Тина уже потом поняла, вспоминая ту, первую Антонову лекцию, что влюбилась в него сразу – и глазами влюбилась, и головой, да чего там говорить – всем своим юным и начитанно-восторженным организмом влюбилась в его музыкой звучащее чеховское – Антон Палыч – имя, в его спокойный, доброжелательный голос, пронизанный будто осязаемыми мягкими нотками юмора, в его улыбку, даже в модные квадратные очки в толстой роговой оправе влюбилась. Все в Антоне Павловиче Званцеве для нее сошлось воедино: и образ любимого писателя, и образ настоящего мужчины. Вот же он, чеховский герой! Настоящий! А еще он тот самый, из разряда принцев на белом коне, образ которого каждая, в общем, юная барышня интерпретирует для себя по-своему, в соответствии с собственными требованиями к этой самой «принцевости». Тут уж, извините, кому как. Кому для нее нужна мужская неземная красота, для кого наличие толстого кошелька объективная необходимость, а кому, как Тине, важно, чтоб принц на любимого писателя Чехова похож был…

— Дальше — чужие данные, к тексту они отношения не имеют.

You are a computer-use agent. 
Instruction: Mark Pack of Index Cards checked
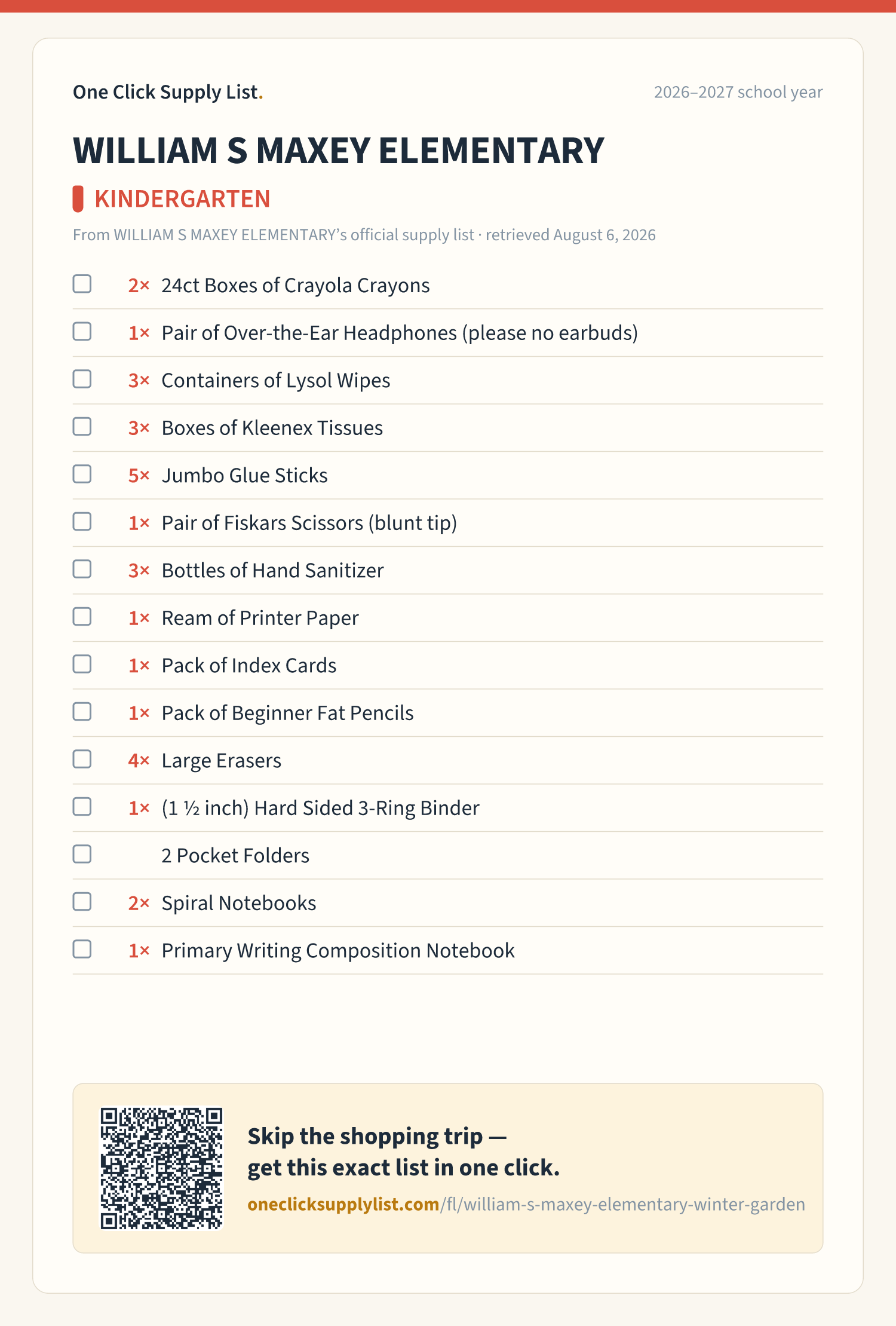pyautogui.click(x=82, y=664)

Так и сидела на его лекциях до самого третьего курса, сердцем замирая и ловя каждое слово, так и робела перед ним на экзаменах и зачетах, обливаясь краской смущения. И на все спецкурсы его ходила. Особенно по творчеству Чехова. А однажды даже осмелилась и подошла к нему после лекции, пробормотала, глядя на носки своих стареньких затертых туфель:
– Антон Павлович, извините, но у меня тут курсовая по Чехову… И несколько вопросов есть. Я бы хотела… Но вы заняты, наверное… Если только можно…

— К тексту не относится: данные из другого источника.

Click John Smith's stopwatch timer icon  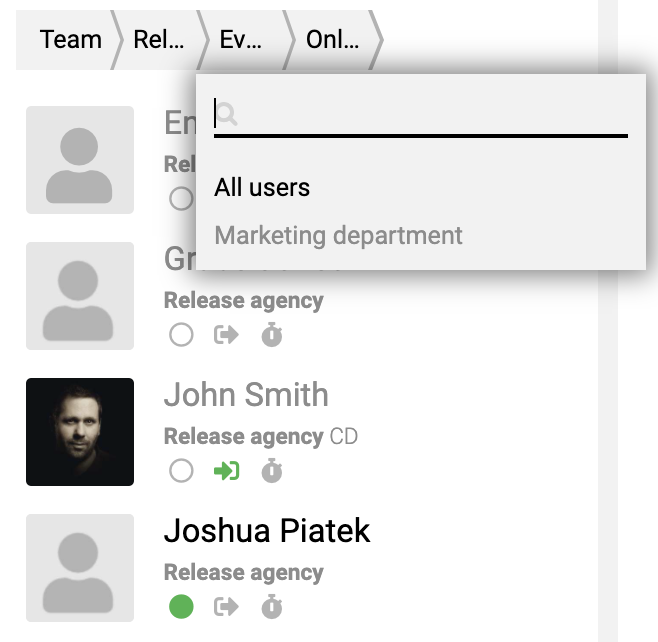tap(272, 471)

– А почему нельзя? – доброжелательно склонился он к ней всем корпусом, пытаясь заглянуть в глаза. – Давайте найдем время. Постараюсь ответить на все ваши вопросы. Подходите-ка вы ко мне завтра! Вечером можете? Только у нас заседание кафедры кончается поздно, в девятом часу. Это ничего?
– Ничего, ничего! Я приду! Спасибо! – пятясь и быстро кивая, пролепетала Тина. Потом развернулась и торопливо пошла по коридору, унося подальше от Антона Палыча вспыхнувшие кумачом смущения щеки да заблестевшие счастьем-любовью глаза.
– Тинка, ты чего это? – догнала ее одногруппница Варя Синицкая, быстроглазая и любопытная пройдоха. – Ты чего, Званцева охмуряешь, да? Ну ты даешь, девушка…
– Никого я не охмуряю! Бог с тобой, Варька!
– Да я же видела! Стоит вся из себя такая скромница-отличница, глазки долу… Чего, в городе захотелось остаться, да? И правильно. Да ты не стесняйся, Тинка! Это ж понятно все! А он, знаешь, ничего такой… Не сильно и старый, в общем. Сорок лет всего! А главное – не женат!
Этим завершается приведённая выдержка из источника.